Türkiye’nin turizm ile tanıştığı Özallı yıllar: özellikle Ülkemizin sahil kent ve kasabaları ile en başta İstanbul, İzmir, Bergama, Kuşadası, Efes, Truva ve bunun gibi eski eserlerin bulunduğu yerlere turist akını başladığında; yeni bir Türkiye’ye uyanan halkımız, yabancı turistlere hayranlıkla bakarken, Türk’ün fıtratında olan misafirperverlik ve ikram duygusu ile turistleri memnun etmeye gayret gösteriyorlardı. Halkımızın büyük bir çoğunluğu ise onları adeta kendilerinden çok üstün ve hatasız insan olarak gördükleri bu turistleri; Almanların “Übermensch” dedikleri, üstün insanlar sanarak, imreniyorlardı. Bilmiyorlardı ki; ceplerindeki birkaç bin Dolar, Mark ve Frank ile gelip ülkemizde zenginler gibi yaşayan bu insanların; ülkelerinde çöpçü, işçi ve çiftçi gibi alt gelir düzeyinde insanlar olduklarını bile düşünememişlerdir.
Düşünmüşümdür; bu, kendimizin ezikliğinden gelen bir Kompleks mi yoksa ekonomisi ve sosyal hayatı yasaklarla çevrilmiş, turizmi tanıyamamaktan mı kaynaklanıyor?
Bilemiyorum.
Bildiğim bir şey; Osmanlıdaki yenileşme hareketleri ile başlayan “Batı hayranlığı” yeni bir şey değil! O yüzdendir ki; Cemil Meriç hoca boşuna şöyle demiyor: “Hayret yerini hayranlığa bırakır, hayranlık teslimiyete”

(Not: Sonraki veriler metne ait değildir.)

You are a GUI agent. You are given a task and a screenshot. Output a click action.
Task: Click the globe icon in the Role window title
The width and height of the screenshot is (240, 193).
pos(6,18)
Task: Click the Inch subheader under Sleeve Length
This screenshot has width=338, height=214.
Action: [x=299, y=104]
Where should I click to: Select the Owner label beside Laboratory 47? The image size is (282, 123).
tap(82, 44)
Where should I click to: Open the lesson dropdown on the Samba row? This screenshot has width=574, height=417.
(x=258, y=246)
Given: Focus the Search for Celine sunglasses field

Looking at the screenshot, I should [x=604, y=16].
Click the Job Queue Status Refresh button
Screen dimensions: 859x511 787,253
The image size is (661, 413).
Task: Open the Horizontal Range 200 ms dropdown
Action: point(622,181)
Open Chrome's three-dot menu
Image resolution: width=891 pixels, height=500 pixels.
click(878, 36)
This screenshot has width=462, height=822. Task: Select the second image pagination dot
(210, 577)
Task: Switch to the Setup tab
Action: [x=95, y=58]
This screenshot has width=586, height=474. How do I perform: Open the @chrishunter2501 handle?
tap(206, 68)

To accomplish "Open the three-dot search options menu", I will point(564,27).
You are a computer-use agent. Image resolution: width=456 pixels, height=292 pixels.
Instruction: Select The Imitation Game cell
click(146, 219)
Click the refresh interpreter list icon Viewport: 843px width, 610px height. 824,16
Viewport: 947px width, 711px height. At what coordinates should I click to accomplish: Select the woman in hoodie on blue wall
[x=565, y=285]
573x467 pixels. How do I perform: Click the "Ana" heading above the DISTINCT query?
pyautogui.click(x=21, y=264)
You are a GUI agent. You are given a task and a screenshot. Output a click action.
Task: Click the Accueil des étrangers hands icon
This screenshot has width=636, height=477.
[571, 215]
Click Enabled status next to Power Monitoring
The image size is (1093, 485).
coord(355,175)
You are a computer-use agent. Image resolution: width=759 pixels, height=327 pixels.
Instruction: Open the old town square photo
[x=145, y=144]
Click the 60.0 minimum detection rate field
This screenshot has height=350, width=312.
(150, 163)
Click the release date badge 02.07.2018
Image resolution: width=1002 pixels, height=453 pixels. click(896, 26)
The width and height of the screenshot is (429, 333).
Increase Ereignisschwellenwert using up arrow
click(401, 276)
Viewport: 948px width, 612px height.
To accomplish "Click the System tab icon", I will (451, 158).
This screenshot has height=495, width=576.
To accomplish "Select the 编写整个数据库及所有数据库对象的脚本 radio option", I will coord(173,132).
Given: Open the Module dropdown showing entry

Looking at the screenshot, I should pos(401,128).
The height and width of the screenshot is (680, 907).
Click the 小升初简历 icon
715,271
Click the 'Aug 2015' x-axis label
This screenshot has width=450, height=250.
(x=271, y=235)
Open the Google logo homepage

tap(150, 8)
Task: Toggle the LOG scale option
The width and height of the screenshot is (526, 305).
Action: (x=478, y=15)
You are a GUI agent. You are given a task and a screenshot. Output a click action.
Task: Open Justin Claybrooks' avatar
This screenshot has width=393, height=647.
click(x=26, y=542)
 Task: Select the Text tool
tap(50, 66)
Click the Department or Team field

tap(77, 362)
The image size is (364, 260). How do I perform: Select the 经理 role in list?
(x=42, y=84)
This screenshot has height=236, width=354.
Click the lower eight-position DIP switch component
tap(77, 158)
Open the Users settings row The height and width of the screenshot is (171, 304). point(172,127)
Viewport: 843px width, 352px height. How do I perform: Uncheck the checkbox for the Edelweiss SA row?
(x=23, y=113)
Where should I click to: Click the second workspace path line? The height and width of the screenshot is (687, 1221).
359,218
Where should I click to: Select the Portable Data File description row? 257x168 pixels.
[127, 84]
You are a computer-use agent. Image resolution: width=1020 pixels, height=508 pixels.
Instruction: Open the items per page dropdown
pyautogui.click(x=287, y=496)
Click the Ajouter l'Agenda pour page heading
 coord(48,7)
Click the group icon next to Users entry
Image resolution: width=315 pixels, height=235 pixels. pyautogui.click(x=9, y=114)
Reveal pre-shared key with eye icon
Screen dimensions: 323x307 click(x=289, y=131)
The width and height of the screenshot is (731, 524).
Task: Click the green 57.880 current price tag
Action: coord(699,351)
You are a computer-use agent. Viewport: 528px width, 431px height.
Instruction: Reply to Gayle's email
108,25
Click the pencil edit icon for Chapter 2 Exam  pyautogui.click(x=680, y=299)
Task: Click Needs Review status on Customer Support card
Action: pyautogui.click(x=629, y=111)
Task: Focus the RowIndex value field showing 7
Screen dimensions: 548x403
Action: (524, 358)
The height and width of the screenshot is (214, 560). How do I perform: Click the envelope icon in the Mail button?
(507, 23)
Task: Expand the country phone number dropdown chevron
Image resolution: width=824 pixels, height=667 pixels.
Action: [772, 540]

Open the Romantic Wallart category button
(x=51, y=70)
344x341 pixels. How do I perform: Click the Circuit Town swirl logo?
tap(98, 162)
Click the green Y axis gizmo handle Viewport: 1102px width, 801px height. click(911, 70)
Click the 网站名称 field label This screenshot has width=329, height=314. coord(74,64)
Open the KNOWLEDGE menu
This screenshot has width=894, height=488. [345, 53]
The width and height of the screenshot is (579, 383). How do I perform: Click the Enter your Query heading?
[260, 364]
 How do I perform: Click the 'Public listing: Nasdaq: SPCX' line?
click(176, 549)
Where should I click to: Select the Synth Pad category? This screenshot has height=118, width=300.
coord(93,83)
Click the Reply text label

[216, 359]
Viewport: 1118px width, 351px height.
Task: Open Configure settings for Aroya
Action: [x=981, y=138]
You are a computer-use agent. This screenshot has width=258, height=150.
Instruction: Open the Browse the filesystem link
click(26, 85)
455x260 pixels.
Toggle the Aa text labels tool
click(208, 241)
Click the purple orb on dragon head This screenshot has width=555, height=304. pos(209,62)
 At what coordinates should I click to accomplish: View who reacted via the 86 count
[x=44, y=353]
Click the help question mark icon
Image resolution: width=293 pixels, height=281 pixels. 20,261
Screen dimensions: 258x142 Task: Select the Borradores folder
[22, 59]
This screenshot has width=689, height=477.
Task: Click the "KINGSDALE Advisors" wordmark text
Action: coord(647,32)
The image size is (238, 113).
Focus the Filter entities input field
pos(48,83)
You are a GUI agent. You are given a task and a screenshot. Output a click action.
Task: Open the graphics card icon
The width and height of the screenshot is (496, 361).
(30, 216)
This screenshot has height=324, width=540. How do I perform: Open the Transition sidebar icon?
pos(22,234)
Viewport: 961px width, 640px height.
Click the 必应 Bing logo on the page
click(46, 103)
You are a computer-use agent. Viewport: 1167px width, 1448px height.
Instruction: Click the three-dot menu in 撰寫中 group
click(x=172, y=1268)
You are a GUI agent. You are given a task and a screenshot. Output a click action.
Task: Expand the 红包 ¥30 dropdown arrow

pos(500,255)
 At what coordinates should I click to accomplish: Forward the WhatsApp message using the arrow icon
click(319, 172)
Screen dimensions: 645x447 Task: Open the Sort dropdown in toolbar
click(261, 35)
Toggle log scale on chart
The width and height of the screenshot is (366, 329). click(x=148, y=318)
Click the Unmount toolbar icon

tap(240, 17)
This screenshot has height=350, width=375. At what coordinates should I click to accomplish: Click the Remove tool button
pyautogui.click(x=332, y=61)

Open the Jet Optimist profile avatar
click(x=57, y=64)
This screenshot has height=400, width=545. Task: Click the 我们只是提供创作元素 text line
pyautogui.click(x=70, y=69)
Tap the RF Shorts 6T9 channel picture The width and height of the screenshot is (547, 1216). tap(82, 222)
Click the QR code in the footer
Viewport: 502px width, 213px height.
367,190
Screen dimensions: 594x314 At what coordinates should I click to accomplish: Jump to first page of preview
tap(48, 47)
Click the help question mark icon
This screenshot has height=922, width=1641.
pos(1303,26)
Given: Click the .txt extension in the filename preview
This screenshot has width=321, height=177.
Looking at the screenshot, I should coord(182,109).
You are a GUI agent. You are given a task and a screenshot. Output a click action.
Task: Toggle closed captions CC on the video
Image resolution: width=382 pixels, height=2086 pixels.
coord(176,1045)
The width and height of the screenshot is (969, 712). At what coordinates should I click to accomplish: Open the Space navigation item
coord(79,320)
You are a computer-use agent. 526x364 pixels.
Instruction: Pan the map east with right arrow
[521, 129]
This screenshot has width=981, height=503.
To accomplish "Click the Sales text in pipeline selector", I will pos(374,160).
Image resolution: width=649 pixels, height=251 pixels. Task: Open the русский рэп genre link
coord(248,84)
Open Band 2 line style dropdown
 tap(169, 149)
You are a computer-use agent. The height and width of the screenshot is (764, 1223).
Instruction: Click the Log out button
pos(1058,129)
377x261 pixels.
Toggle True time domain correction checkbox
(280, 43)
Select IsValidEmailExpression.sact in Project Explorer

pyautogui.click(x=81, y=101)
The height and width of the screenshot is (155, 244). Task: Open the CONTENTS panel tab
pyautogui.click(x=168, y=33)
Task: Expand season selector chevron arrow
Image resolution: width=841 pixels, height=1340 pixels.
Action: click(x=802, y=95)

O dönemden Cumhuriyete uzanan uzun zaman içerisinde düşünce adamlarımız, yazarlarımız, şairlerimizin yanı sıra ekabirlerimiz de /devlet adamlarımızda da aynı hayranlığı görürüz.
Hele hele Osmanlı hanedanından veya Osmanlı paşalarından olup da, sürgün ya da iltica sonrası batıda yaşayan, doğanlar ki; bazılarının adları veya soy adları yaşadıkları ülkelerin kadın veya erkek adları gibi bize yabancı olarak seçtikleri adlara rağmen, onlara karşı olan muhabbetimiz ve el üstünde tutuşlarımız hiç eksilmedi. “Falancanın dedesi Osmanlı hanedanından… filancanın büyük dedesi Osmanlıymış…” diye bir övünme mi bu?
1980’li yıllarda Christine Haydar diye bir kadın magazin basınımızın gündemine oturmuştu: kendi ifadesine göre Osmanlı paşası Haydar’ın gelini imiş: kimdir bu Haydar Paşamız?
Osmanlı tarihinde Haydar adıyla kayda geçen paşamız çoktur ama öne çıkanlar; Padişah III. Selim’in paşalarından Haydar, Mekke Şerifi Ali Haydar, Bursa valiliği yapan Mehmet Raşit paşanın babası hariciyeci Dramalı Haydar Hasan ve Yemen valisi Haydar Paşalar…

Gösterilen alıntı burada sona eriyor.